There will be a continuous increase in the demand for wireless spectrum in the foreseeable future with the introduction of Internet multimedia applications such as Facebook, YouTube and multimedia networks to name a few. As a result, there is even more of an increase in demand for the spectrum compared with technological development, which aims at increasing spectrum efficiency [1]. However, the main concern mostly in an indoor environment is the poor indoor network coverage as opposed to the increased demand of real‐time applications [2]. For these reasons, femtocells have gained attention to secure spectrum efficiency in near‐future networks. One of the important benefits of femtocells is the elimination of coverage‐area problems for indoor scenarios. Some other benefits of femtocells include increased average revenue per user, reduced capital expenditure (CAPEX) and operational expenditure (OPEX), deployment in operator‐owned spectrum and reduced bandwidth load and power requirements [3].

However, one of the main problems is due to the inefficient policies in spectrum management rather than the real‐time application on the available bandwidth [4]. Femtocells are typically designed to support simultaneous spectrum access of up to four mobile UEs in residential or small indoor environments. Predictions show that, in the near future, about 60% of voice traffic and about 90% of data traffic will originate from indoor environments such as home, office, airport and school [5]. Due to the limitations in spectrum availability, network operators prefer to deploy femtocells in a co‐channel access mode with the MBS, which means same resources are shared simultaneously [6]. However, since it is relatively expensive for network operators to perform careful cell planning and optimization in femtocells, they are user deployed by subscribers, which introduces an inherent interference with the MBS. This is because the femtocell uses the same spectrum as the MBS it is currently sharing with. Since the importance of femtocells cannot be overemphasized, there is a need to introduce interference mitigation schemes to enable femtocells to co‐exist alongside macrocells, as the former complements the latter in today’s heterogeneous networks.

This chapter concentrates on elaborating the importance of femtocells in a helpful or harmful perspective. The chapter highlights possible interference scenarios in a two‐tiered network with macrocells as well as probable solutions for mitigating interference.

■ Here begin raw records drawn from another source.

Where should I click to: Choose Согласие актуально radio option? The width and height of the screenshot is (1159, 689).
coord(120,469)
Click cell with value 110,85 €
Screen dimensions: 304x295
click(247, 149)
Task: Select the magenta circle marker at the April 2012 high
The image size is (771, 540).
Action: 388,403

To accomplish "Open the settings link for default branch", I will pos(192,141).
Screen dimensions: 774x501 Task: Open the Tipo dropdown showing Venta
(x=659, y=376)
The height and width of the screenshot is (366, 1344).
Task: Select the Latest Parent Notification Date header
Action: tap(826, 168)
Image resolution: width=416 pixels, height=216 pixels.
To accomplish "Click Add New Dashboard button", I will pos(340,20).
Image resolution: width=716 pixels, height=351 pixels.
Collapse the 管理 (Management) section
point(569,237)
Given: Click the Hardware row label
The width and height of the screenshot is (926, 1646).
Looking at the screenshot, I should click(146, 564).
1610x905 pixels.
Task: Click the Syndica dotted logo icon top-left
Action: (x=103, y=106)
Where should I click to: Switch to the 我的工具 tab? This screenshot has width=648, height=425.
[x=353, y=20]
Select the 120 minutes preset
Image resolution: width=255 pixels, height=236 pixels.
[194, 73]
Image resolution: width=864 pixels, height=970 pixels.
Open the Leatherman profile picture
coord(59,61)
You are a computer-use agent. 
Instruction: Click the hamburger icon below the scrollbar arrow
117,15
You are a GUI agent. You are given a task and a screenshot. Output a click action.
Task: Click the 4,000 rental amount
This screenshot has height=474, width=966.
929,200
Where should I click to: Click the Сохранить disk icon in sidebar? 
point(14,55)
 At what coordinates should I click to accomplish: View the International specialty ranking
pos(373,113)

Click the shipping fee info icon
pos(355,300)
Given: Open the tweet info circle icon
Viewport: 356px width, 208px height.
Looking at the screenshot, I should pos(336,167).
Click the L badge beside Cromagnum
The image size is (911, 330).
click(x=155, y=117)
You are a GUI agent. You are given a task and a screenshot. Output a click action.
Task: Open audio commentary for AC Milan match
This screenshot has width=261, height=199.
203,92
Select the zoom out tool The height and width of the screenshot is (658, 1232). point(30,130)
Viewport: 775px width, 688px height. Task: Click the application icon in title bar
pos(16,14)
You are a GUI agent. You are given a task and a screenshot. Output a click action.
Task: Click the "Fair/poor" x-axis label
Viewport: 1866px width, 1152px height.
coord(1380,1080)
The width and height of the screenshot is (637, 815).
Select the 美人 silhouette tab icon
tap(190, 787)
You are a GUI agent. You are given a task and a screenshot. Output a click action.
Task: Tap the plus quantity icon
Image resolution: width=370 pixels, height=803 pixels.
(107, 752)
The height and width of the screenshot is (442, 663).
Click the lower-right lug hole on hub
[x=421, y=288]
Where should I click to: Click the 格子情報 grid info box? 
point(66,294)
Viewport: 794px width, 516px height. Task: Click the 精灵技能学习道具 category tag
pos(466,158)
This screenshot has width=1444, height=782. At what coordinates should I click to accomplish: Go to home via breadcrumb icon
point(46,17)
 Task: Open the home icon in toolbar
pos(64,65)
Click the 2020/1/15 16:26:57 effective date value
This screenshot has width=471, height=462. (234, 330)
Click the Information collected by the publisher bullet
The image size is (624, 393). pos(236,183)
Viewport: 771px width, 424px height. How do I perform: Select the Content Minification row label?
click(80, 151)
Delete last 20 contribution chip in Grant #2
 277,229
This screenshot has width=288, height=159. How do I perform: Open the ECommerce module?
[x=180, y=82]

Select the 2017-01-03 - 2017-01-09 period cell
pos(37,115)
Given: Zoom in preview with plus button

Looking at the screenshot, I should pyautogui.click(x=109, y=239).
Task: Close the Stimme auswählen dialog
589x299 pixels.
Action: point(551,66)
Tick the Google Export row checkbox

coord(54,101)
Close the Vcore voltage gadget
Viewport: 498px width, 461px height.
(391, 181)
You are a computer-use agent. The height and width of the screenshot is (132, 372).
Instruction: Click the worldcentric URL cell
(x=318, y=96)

2.1.1 Cross‐Tier Interference

Cellular networks require dedicated spectrum to support high data rates. However, the current radio spectrum is very crowded and only leaves very limited space for future evolutions, which results in a compact arrangement of frequency bands between 4G/5G releases and other wireless systems. For instance, the 2400–2483.5 MHz ISM band is utilized by both Wireless Fidelity (Wi‐Fi) and Bluetooth, while the operating band of the LTE‐A Band 40 ranges 2300–2400 MHz. Due to the imperfect transceiver components, the compact arrangement of adjacent frequency bands introduces severe cross‐tier interference, not only among wireless stations but also within a device with multiple radios such as femtocells, which causes immense interference to Macrocell User Equipments (MUEs) within its vicinity as depicted as I3 in Figure 2.1. In [7], even usage of state‐of‐the‐art radio frequency filters fails to provide mitigation to interference especially in adjacent channels.

Top: 2 Houses, each with 2 mobile phones, solid and dashed arrows. 2 other mobiles are outside the houses. At far right is an antenna with 2 arrows pointing the 2 outside mobiles. Bottom: 3 Graphs, each with shaded grids.

Figure 2.1 Femtocell and interference in a two‐tiered network.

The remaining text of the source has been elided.